For the purpose of proposing a settlement of rule violations alleged by the Financial Industry Regulatory Authority ("FINRA"), without admitting or denying the findings, prior to a regulatory hearing, and without an adjudication of any issue, Curtis Leonard Mazer submitted a Letter of Acceptance, Waiver and Consent ("AWC"), which FINRA accepted. In the Matter of Curtis Leonard Mazer, Respondent (AWC 2011029274001, July 31, 2012).
Mazer first became registered as a General Securities Representative in 1988; and from 2001 was registered with American Portfolios Financial Services, Inc. The AWC asserts that Mazer had no prior disciplinary history.
The AWC alleged that in July 2010, without providing any prior notice to American Portfolios, Mazer issued to one of his customers a $4,500 personal check, which constituted a refund of fees intended to reimburse that customer for losses; and, accordingly, a violation of FINRA Rules 2150(c):Improper Use of Customers' Securities or Funds; Prohibition Against Guarantees and Sharing in Accounts and 2010: Standards of Commercial Honor and Principles of Trade.
In accordance with the terms of the AWC, FINRA imposed upon Mazer a $5,000 fine and a 10 business-day suspension from association in any capacity with any FINRA member firm.
FINRA's rule against guaranteeing against losses in a customer's account tends to trip up a number of folks whose intent is to quietly resolve minor customer disputes. The theory behind such payments is often to keep a good (but presently unhappy) customer. The rationale is that it's worth forking over a few hundred or thousand dollars as the cost of retaining thousands of dollars in annual commissions or fees. Without question, this is a violation that involves brokers at nearly all industry firms. A major producer at Merrill Lynch, Morgan Stanley, JP Morgan, Wells Fargo, or UBS is just as likely to go the route of handing over a piddling sum to assuage an unhappy customer as a counterpart at a smaller local/regional firm. A perceived nuisance is a nuisance no matter how large or small the member firm.
While, in some instances, the customer-service goal may be commendable, unfortunately, the execution of this scenario often runs afoul of engaging in undisclosed settlements and guaranteeing against losses. In more stark terms, whatever the motivation behind the payments, they tend to come off looking more like hush money than honorable compensation. Of course, let's be honest here: Quite often that's exactly what these payments are - a broker figures it's easier and cheaper to shut up a client before the firm finds out and before a regulator starts poking around.

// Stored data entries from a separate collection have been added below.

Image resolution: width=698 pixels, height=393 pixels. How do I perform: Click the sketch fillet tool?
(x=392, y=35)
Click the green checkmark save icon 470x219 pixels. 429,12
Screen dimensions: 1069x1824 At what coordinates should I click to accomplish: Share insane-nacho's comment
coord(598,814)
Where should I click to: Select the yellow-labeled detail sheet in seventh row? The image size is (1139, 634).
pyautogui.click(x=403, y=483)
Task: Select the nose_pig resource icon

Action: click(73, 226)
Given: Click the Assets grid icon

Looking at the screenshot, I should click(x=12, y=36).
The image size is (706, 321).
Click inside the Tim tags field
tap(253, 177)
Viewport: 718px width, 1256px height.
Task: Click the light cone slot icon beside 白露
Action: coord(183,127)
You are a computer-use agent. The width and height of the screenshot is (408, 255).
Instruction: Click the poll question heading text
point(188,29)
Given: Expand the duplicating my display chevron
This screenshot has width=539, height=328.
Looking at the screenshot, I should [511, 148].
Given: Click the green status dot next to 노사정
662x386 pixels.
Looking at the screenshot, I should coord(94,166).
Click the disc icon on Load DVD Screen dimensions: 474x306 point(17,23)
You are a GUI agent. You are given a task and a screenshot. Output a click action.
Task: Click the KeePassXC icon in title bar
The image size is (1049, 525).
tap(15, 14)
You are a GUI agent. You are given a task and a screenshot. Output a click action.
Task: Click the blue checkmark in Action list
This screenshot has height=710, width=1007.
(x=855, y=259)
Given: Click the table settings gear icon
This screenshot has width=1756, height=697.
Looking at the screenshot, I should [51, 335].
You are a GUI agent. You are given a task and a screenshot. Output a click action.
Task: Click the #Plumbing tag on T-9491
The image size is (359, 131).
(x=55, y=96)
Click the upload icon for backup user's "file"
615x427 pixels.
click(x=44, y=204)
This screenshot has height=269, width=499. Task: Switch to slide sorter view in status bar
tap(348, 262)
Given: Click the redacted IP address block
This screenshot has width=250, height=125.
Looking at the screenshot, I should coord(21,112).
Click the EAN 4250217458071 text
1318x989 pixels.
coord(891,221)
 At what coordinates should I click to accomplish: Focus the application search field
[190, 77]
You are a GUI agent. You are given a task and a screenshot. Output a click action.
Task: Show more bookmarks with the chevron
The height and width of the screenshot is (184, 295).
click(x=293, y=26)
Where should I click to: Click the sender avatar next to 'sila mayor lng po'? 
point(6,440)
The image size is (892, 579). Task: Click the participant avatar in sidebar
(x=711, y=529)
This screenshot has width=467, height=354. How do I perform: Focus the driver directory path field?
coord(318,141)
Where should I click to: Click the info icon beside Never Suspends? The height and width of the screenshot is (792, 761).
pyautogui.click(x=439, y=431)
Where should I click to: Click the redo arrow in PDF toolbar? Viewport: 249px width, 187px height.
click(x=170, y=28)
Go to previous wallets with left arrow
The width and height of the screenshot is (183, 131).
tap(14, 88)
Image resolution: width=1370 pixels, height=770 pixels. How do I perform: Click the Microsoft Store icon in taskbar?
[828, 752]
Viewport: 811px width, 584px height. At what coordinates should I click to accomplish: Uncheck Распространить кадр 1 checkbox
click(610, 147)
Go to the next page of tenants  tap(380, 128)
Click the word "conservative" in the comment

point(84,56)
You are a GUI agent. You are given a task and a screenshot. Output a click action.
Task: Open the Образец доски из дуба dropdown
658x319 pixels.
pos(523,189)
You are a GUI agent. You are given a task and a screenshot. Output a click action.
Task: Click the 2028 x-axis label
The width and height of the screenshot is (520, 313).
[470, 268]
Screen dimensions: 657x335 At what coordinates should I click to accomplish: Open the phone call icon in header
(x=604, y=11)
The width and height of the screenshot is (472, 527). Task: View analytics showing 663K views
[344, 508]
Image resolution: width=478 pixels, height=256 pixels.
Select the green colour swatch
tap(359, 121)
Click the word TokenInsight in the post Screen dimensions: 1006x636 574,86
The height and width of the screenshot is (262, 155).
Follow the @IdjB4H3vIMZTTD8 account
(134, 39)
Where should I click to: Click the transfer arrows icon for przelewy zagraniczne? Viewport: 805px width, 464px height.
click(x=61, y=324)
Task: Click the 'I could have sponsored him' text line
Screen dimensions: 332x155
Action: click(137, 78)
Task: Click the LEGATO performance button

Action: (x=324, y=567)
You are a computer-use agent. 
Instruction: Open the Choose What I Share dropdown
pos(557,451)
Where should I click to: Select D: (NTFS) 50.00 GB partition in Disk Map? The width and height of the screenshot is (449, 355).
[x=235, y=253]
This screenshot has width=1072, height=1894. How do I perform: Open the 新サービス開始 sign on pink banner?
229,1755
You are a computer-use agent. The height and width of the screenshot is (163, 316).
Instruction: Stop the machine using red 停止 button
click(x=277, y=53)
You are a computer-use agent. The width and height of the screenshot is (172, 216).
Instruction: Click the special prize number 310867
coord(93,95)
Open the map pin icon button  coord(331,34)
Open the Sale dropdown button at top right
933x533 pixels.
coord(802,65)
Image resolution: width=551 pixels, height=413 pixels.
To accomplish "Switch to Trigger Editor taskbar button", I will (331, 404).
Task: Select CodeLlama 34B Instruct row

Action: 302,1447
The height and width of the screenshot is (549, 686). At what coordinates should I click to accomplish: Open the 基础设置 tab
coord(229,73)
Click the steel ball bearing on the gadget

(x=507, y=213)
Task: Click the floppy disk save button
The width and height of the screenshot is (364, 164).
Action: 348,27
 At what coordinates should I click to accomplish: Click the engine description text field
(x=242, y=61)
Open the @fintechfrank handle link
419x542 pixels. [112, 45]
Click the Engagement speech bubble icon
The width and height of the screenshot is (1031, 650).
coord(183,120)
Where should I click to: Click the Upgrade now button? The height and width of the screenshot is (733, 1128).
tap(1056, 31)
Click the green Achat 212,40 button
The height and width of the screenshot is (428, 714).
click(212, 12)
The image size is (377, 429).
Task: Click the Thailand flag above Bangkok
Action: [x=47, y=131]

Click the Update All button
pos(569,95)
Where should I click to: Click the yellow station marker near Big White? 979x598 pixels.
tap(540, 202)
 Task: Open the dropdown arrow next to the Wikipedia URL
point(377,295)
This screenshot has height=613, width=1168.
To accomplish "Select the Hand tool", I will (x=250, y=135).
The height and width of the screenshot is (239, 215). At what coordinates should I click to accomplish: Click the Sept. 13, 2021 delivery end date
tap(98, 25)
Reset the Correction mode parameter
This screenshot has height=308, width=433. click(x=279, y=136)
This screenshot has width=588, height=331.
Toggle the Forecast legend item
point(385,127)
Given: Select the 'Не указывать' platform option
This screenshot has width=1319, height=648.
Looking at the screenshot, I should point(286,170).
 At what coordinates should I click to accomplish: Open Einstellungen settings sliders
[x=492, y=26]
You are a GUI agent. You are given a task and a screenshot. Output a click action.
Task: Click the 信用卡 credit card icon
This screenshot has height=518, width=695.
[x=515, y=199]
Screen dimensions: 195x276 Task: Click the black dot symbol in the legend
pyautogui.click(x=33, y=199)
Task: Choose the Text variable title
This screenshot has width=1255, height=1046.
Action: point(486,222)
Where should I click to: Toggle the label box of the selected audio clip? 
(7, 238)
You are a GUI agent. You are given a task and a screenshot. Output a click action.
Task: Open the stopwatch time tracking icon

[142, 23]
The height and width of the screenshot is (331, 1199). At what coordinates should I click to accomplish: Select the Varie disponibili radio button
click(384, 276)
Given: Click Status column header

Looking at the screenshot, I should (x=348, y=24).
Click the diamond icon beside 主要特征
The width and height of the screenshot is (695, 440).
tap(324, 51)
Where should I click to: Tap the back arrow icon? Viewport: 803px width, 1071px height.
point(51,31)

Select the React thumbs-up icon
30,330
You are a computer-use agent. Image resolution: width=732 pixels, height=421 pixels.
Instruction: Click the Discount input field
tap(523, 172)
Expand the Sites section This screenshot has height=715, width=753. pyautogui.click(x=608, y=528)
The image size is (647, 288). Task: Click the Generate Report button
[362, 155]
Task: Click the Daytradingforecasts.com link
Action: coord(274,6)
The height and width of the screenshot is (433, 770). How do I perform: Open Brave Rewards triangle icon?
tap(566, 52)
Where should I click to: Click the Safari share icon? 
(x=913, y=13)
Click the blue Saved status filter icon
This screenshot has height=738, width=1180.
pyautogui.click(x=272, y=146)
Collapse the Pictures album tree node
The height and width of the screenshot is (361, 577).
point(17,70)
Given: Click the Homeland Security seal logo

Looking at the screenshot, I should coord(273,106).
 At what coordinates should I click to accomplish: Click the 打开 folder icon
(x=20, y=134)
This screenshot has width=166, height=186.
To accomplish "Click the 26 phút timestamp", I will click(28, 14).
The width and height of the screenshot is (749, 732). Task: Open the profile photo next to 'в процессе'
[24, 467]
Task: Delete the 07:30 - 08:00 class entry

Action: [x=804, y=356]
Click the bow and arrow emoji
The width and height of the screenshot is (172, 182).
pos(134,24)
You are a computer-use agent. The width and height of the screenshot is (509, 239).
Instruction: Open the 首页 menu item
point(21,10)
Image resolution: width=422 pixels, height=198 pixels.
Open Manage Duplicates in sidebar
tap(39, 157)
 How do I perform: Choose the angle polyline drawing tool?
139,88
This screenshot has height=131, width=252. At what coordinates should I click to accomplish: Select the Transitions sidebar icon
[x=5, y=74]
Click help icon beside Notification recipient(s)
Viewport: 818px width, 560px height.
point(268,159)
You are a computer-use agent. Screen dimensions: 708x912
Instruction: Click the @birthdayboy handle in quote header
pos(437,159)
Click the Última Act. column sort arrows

FINRA Rule 2150 couldn't put the prohibition any clearer: you can't "guarantee a customer against loss in connection with any securities transaction or in any securities account of such customer." That's pretty much as blanket a No-No as there is. The exceptions to that proscription permit sharing in losses and profits subject to a number of conditions:
Registered persons would do well to focus on all the "prior" requirements and the "direct proportion" proscription. All of which pretty much eliminates the sliding of a check to your unhappy client at the nearby diner. For a more detailed consideration, read the full-text rule:
FINRA Rule 2150: Improper Use of Customers' Securities or Funds; Prohibition Against Guarantees and Sharing in Accounts
(a) Improper Use
No member or person associated with a member shall make improper use of a customer's securities or funds.
(b) Prohibition Against Guarantees
No member or person associated with a member shall guarantee a customer against loss in connection with any securities transaction or in any securities account of such customer.
(c) Sharing in Accounts; Extent Permissible
(1)(A) Except as provided in paragraph (c)(2), no member or person associated with a member shall share directly or indirectly in the profits or losses in any account of a customer carried by the member or any other member; provided, however, that a member or person associated with a member may share in the profits or losses in such an account if:
(i) such person associated with a member obtains prior written authorization from the member employing the associated person;
(ii) such member or person associated with a member obtains prior written authorization from the customer; and
(iii) such member or person associated with a member shares in the profits or losses in any account of such customer only in direct proportion to the financial contributions made to such account by either the member or person associated with a member.
(B) Exempt from the direct proportionate share limitation of paragraph (c)(1)(A)(iii) are accounts of the immediate family of such member or person associated with a member. For purposes of this Rule, the term "immediate family" shall include parents, mother-in-law or father-in-law, husband or wife, children or any relative to whose support the member or person associated with a member otherwise contributes directly or indirectly.
(2) Notwithstanding the prohibition of paragraph (c)(1), a member or person associated with a member that is acting as an investment adviser may receive compensation based on a share in profits or gains in an account if:
(A) such person associated with a member seeking such compensation obtains prior written authorization from the member employing the associated person;
(B) such member or person associated with a member seeking such compensation obtains prior written authorization from the customer; and
(C) all of the conditions in Rule 205-3 of the Investment Advisers Act (as the same may be amended from time to time) are satisfied.